The US FDA determined the product to be an unapproved drug based on the labelling and directions for use and alerted the MHRA in the UK.
The case was passed to PIPCU and less than four hours later Ludlow was arrested by police officers in a post office attempting to send 60 more fake treatment kits to France, the US, and other parts of the UK.
The kits are thought to contain potassium thiocyanate and hydrogen peroxide, both of which are extremely harmful chemicals when the user is instructed to wash and rinse their mouth with them. Police are awaiting the results of forensic testing on the kits to determine exactly how dangerous they are.
During a search of Ludlow’s home, 300 more treatment kits and an estimated 20 litres of chemicals used in the production of the fake kits, were discovered.
Detective Chief Superintendent Clinton Blackburn, from the City of London of Police, said: “Fraudsters are constantly looking for ways in which they can exploit people, including using global emergencies, and times of uncertainty for many, to defraud people out of their money.
“While police have taken swift action to arrest this individual, we believe some of these kits may still be in circulation. If you have purchased one of these kits, it’s important you do not use it.
“Instead, report it to Action Fraud via their website www.actionfraud.police.uk or by calling 0300 123 2040 and quoting ‘Trinity CV19 treatment kits’.”
Tariq Sarwar, head of operations for enforcement at the Medicines and Healthcare products Regulatory Agency, said: “We are committed to working together with national and international partners to protect public health and prevent unsafe medicines and medical devices getting to the public.
“This joint cooperation and intervention with the City of London Police and the FDA resulted in products claiming to be COVID-19 treatment kits being taken out of circulation, that otherwise could have endangered patients’ health.
“We are encouraging people with health concerns to seek advice from a registered healthcare professional and only purchase medicines they need from an authorised seller.
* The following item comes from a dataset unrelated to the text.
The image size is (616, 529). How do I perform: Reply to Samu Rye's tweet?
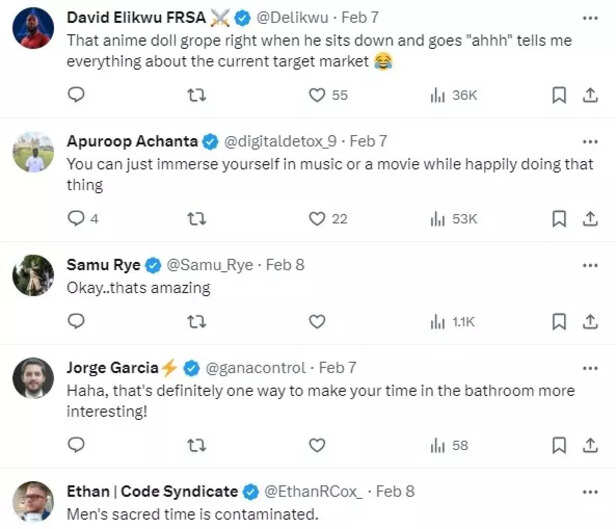[x=77, y=321]
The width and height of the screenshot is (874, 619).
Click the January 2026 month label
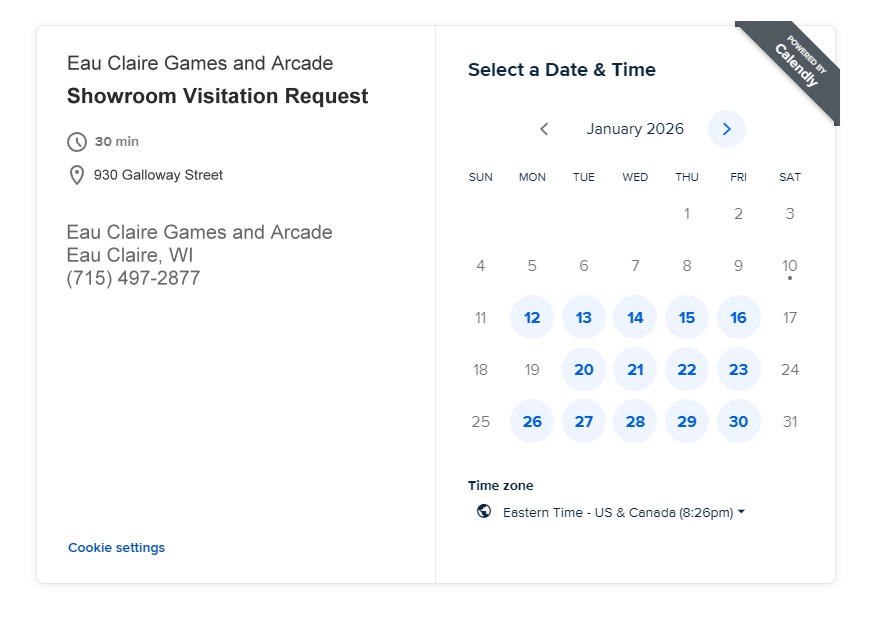click(x=635, y=129)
You should ensure you are buying your medicines and medical devices from a registered pharmacy or website only.
“When buying online, beware of illegitimate websites, suspicious URLs and remember that claims like ‘100% safe, no side effects’ or ‘quick results’, are often warning signs. Cut prices and speedy deliveries can expose you to fake medicines, identity theft and fraud.”
Steve Francis, director of the US National Intellectual Property Rights Co-ordination Centre, said: “We commend our City of London Police partners for their swift response during this global crisis.
“Homeland Security Investigations remains committed to our international partners in maintaining public safety, and holding persons attempting to profit in these uncertain times, accountable for their criminal and dangerous acts.”